PT-305 Dedication and Veteran Ride

Restoration volunteers and WWII veterans gather to relaunch PT-305 on her home waters of Lake Pontchartrain.

 

PT-305 was dedicated at a March 25, 2017, ceremony attended by WWII PT-boat veterans, Museum Trustees, generous funders of the project, and restoration volunteers. Celebrants and dignitaries on the dais included Gayle Higgins Jones, granddaughter of Andrew Jackson Higgins; Roland von Kurnatowski, owner and operator of Lakeshore Landing, where PT-305’s custom-built boathouse is located; and James A. Courter, Chairman of the Board of Trustees of The National WWII Museum. Midway through the ceremony, Gordon H. “Nick” Mueller, PhD, the Museum’s founding President & CEO, read every name of PT-305's volunteer crew and asked those present to stand. By the time the long list was finished, all at the ceremony were standing for a rousing ovation.
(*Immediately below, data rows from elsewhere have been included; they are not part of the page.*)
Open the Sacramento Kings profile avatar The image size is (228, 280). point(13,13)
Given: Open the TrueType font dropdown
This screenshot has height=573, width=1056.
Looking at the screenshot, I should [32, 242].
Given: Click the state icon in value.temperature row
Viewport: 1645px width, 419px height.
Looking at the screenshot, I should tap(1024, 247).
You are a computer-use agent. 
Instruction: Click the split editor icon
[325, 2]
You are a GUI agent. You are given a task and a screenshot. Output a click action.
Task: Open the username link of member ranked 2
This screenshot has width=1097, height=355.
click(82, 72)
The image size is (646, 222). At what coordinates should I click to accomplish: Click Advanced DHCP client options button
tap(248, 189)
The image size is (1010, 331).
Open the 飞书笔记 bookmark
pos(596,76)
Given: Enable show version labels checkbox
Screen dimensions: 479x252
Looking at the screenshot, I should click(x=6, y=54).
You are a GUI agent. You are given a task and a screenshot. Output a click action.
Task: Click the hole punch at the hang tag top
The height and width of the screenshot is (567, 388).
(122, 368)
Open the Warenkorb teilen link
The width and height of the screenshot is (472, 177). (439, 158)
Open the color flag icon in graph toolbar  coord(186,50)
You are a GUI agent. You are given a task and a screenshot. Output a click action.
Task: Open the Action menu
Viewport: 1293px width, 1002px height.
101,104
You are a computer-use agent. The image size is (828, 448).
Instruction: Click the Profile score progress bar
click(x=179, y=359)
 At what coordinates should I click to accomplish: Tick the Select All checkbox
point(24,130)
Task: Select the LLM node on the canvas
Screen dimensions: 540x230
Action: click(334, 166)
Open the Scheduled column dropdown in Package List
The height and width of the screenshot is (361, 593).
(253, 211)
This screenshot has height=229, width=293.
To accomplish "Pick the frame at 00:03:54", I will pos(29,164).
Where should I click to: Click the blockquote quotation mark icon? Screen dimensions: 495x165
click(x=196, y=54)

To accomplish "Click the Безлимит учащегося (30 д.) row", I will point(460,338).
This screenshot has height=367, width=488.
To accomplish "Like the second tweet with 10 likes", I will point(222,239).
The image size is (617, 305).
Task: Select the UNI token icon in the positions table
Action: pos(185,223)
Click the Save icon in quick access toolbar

“We’ve had a great journey—10 years developing this great boat with a dedicated staff of volunteers,” Dr. Mueller said. “I just want to offer my thanks to the devotion of all of those who have helped bring PT-305—the USS Sudden Jerk—to life.” 

Her story reaches back to Higgins Industries in New Orleans (where PT-305 was built and tested in 1943, and where she earned her nickname after a rough docking experience), then combat service in the Mediterranean theater, and finally a long and productive postwar life as a tour craft, fishing charter, and oyster boat. 

Substantially modified over the years, including a dramatic reduction in length, PT-305 was brought to the Museum in April 2007 and eventually installed in the John E. Kushner Restoration Pavilion. Nearly 10 years—and three miles of caulk, 12,459 feet of cable and wiring, and 39,000 copper rivets—later, PT-305 returned to her home waters of Lake Pontchartrain for thrilling rides and fascinating deck tours. There, she’s serving again as a time-traveling vessel for education about wartime technology, Home Front ingenuity, and the stories of the brave men who served aboard her.

PT-305’s next chapter was celebrated on the evening of the dedication ceremony at a splendid Drafts for Crafts launch party thrown by the Museum’s Young Benefactors. It was a classic New Orleans bash PT-305’s wartime crews would’ve enjoyed in their prime. 

“PT-305 began her journey as a vessel of war,” said Museum Senior Curator and Restoration Manager Tom Czekanski at the dedication ceremony. “It was then a vessel of commerce. Today, it enters a new stage of its journey as a vessel of remembrance.” 
 

The day after the dedication ceremony, a special PT-305 ride was arranged for PT-boat veterans, their families, and supporters of the project. “A ride like this is one of the main reasons we restored the 305, to pay homage to the veterans that we’ve had on board,” said George Benedetto, a restoration-crew veteran and senior captain of PT-305. 

Aboard for the voyage was Jim Nerison, a PT-305 torpedoman during WWII combat in the Mediterranean. Earlier, he’d been the first PT-boat veteran to ride aboard PT-305 after restoration—with a crew from CBS This Morning aboard to document the scene. (PT-305’s return to Lake Pontchartrain was national news, featured in stories by NBC Nightly News, USA Today, and a widely distributed Associated Press story, among others.) One anecdote the CBS News camera recorded captured the spirit of PT-305’s wartime crews so evident in service-era photos of the young men at work and play. Nerison revealed that PT crews would sometimes siphon the 180-proof grain alcohol that fueled PT-305’s torpedoes for a cocktail-hour libation. “The torpedo wasn’t going to use it all anyway,” Nerison said. “We called it torpedo juice.” 

Kali Martin, a PT-305 restoration volunteer who’s now a Museum researcher, has studied the men who served aboard the boat, gathering photos and anecdotes about PT-305’s service history. Nerison is featured on several of the informational panels displayed in PT-305’s boathouse. “He is the sweetest guy,” she said as the veterans had their post-dedication ride. “I think he feels 19 again. To share PT-305 with a PT-305 veteran is really cool.” 

Two PT-boat veterans aboard, Martin Sherbecoe and Joe Pinkava, were delivered to New Orleans for their ride and accompanying festivities by the Gary Sinise Foundation’s Soaring Valor project. Also aboard was Bill King, who served on PT-308 in the same Ron 22 squadron as PT-305. After disembarking, King pointed out that PT-308—though scuttled and submerged—contributed exhaust scoops to PT-305’s restoration. “It was nice,” King said of his first PT-boat ride in more than seven decades. King then pointed to the boat’s forward deck, fixed with a small American flag and a restored 20mm gun. “I spent most of my time right there,” he said. “I was on the 20mm gun, and I took care of the flag.”